ADVERTISEMENT

Between crime and punishment

Stylistically, 'Vigil' retains George Saunders’s signature tonal volatility

Representational image File picture

Srimoyee Bagchi
Published 27.02.26, 10:14 AM

Book: VIGIL

Author: George Saunders

ADVERTISEMENT

Published by: Bloomsbury

Price: Rs 699

Vigil returns to the haunted territory George Saunders mapped so memorably in Lincoln in the Bardo. Once again, the action unfolds over a single night. Once again, the living are encircled by a clamorous assembly of the dead. But where Lincoln in the Bardo braided private grief with national catastrophe, Vigil fixes its gaze on a solitary, contemporary villain, K.J. Boone, an oil executive whose career has been entwined with climate denial and planetary harm, and Jill ‘Doll’ Blaine, a dead young woman assigned to comfort the dying as they slip away. But instead of staging a Dickensian moral pageantry — a powerful wrongdoer, a final night, visitations, the possibility of reckoning — Saunders dwells on how fiction itself should treat wrongdoing: whether it should prosecute, forgive, or remain suspended in inquiry.

In A Swim in a Pond in the Rain, Saunders articulated a theory of fiction rooted in the Russian masters he teaches: Chekhov, Turgenev, Tolstoy and Gogol. He argued that great stories generate a series of micro-adjustments in the reader’s expectations. A narrative sets up a pattern, then subtly violates it, creating what he called “a feeling of continuous correction”. Fiction, in this view, becomes a machine for moral recalibration. Vigil operates according to this principle. The novel continually invites the reader toward a conventional response — outrage at the corporate villain, hunger for comeuppance — and then unsettles that stance. The dying executive defends himself in terms that implicate the modern world at large. The reader’s moral footing shifts. Is Boone uniquely monstrous, or merely an extreme node in a vast network of shared complicity? Saunders refuses to provide an answer.
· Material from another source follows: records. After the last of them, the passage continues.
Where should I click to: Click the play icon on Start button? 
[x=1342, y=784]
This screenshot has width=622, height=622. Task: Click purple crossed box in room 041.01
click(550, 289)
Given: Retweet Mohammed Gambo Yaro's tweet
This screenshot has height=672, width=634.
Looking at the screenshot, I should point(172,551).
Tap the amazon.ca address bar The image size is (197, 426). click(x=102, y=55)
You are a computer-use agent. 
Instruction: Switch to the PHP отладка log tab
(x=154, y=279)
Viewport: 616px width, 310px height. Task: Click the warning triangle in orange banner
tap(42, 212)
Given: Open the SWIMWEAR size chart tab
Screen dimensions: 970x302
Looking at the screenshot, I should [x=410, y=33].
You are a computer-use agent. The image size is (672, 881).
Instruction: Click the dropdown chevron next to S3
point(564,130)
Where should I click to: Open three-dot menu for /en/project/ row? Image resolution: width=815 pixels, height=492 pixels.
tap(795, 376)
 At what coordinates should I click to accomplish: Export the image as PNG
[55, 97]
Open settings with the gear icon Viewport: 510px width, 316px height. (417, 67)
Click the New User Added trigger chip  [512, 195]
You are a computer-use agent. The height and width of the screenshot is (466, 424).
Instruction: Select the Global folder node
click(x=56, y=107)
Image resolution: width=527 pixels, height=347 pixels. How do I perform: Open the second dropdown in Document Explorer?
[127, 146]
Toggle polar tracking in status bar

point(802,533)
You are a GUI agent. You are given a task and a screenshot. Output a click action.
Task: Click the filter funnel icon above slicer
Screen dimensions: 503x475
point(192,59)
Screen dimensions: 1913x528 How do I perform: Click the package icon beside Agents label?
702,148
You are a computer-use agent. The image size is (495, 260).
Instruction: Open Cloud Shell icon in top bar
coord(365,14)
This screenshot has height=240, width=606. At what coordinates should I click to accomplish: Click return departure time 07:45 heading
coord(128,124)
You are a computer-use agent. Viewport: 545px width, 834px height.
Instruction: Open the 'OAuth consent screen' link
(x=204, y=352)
Unlike Lincoln in the Bardo, which wove its metaphysical questions into a collage of historical quotations, invented testimonies and overlapping voices, Vigil feels more streamlined in its design. The earlier novel created a sense of depth by layering fragments from diaries, newspapers and imagined eyewitness accounts, so that no single voice controlled the narrative. This plot relies on a smaller group of characters and keeps returning to the same confined setting. The arguments about responsibility, inevitability and compassion are presented more directly. There are fewer digressions and scant competing perspectives. While this clarity brings a certain sharpness, it also ensures that the ethical questions sometimes feel arranged in advance, as if the characters are stepping into positions in a carefully-constructed thought experiment.

Stylistically, Vigil retains Saunders’s signature tonal volatility. In the space of a single paragraph, the writing can move from something physically absurd — a ghost wedged in a driveway, spirits bickering like impatient commuters — to a quiet meditation on guilt or mortality. The effect feels jarring on purpose. The comedy, in this context, is not there just to make the darker themes easier to swallow. Saunders has often used humour to loosen the reader’s defences. Here, though, the humour tests how long the characters — and the reader — can avoid facing the apocalyptic repercussions at stake. Instead of cushioning the ethical debate, the comedy often sharpens it.

Unfortunately, Vigil does not achieve the emotional amplitude of Lincoln in the Bardo. In the earlier novel, Lincoln’s grief felt elemental. Here, by contrast, the protagonist — or should one say antagonist, given that he is the villain of the piece? — functions more as a moral problem to be examined rather than as a fully dimensional presence capable of surprising the reader. In his teaching, Saunders has long warned against fiction that strains to deliver a lesson. In Vigil, he walks close to that edge. The polemical undercurrent, understandable given the subject, occasionally narrows the emotional field. What remains undeniable is Saunders’s commitment to tension. He does not write to reassure or to present moral exemplars; he writes to unsettle. The repeated clash between condemnation and compassion is not incidental. The novel refuses the satisfaction of clear punishment or triumphant redemption. It makes readers distrust outrage even when outrage seems justified. It insists on examining the impulse to judge alongside the desire to forgive. Vigil thus holds fast to Saunders’s central wager: that art should complicate our certainties rather than confirm them, and that in the space between anger and empathy something like moral clarity might flicker — briefly.